Assigned task: Reproduce the entries below exactly, but only from the line containing "Ancadrament PA115 2m (50, 1697)" to the line containing "API (790, 2293)", inclusive.

(Data in this exercise)

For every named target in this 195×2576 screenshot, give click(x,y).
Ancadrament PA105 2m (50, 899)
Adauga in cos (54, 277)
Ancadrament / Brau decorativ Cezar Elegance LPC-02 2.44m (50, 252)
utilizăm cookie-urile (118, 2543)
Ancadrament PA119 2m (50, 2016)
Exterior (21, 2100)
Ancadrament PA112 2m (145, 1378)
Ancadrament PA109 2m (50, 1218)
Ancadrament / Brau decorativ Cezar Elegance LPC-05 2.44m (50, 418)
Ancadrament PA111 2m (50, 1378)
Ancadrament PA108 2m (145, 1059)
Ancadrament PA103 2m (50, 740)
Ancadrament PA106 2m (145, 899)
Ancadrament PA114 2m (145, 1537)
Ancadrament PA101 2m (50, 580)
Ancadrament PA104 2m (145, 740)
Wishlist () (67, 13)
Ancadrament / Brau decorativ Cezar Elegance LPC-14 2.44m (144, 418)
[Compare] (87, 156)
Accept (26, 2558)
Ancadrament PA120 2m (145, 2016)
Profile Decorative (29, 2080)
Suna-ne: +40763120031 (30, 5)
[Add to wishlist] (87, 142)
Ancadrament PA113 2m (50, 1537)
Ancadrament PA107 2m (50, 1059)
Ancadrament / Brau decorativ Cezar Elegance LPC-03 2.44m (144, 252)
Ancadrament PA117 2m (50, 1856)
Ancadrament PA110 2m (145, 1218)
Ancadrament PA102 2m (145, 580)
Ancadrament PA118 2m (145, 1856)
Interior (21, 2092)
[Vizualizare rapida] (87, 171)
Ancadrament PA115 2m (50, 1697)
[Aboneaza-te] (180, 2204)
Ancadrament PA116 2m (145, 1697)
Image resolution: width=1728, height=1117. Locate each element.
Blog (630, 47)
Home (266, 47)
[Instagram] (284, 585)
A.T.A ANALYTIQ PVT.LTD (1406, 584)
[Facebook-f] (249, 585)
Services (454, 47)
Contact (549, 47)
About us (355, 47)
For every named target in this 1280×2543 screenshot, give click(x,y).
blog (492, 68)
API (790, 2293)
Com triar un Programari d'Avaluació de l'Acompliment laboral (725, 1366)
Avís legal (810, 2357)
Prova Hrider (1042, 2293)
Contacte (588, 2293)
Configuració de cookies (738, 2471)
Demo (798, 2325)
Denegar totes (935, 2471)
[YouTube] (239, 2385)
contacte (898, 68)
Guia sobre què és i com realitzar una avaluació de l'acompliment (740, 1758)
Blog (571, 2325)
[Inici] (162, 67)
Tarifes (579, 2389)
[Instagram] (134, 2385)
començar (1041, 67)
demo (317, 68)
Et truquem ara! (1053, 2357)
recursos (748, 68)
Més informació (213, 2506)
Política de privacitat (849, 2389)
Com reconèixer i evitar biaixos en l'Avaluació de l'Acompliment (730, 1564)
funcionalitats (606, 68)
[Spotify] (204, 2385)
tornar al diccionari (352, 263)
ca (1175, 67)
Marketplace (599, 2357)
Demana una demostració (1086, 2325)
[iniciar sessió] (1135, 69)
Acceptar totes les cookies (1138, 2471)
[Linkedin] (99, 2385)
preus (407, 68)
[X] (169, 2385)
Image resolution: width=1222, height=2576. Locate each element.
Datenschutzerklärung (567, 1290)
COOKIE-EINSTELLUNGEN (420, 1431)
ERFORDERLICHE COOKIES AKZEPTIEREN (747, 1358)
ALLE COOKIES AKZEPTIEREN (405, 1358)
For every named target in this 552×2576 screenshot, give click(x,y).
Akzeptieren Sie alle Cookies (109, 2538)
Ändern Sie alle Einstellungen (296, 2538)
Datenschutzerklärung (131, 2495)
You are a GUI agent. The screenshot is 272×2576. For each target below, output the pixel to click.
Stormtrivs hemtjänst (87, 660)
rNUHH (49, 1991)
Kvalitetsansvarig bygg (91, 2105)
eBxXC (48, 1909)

(End Data in this exercise)

Solution to the exercise:
Ancadrament PA115 2m (50, 1697)
[Aboneaza-te] (180, 2204)
Ancadrament PA116 2m (145, 1697)
Image resolution: width=1728, height=1117. Locate each element.
Blog (630, 47)
Home (266, 47)
[Instagram] (284, 585)
A.T.A ANALYTIQ PVT.LTD (1406, 584)
[Facebook-f] (249, 585)
Services (454, 47)
Contact (549, 47)
About us (355, 47)
For every named target in this 1280×2543 screenshot, give click(x,y).
blog (492, 68)
API (790, 2293)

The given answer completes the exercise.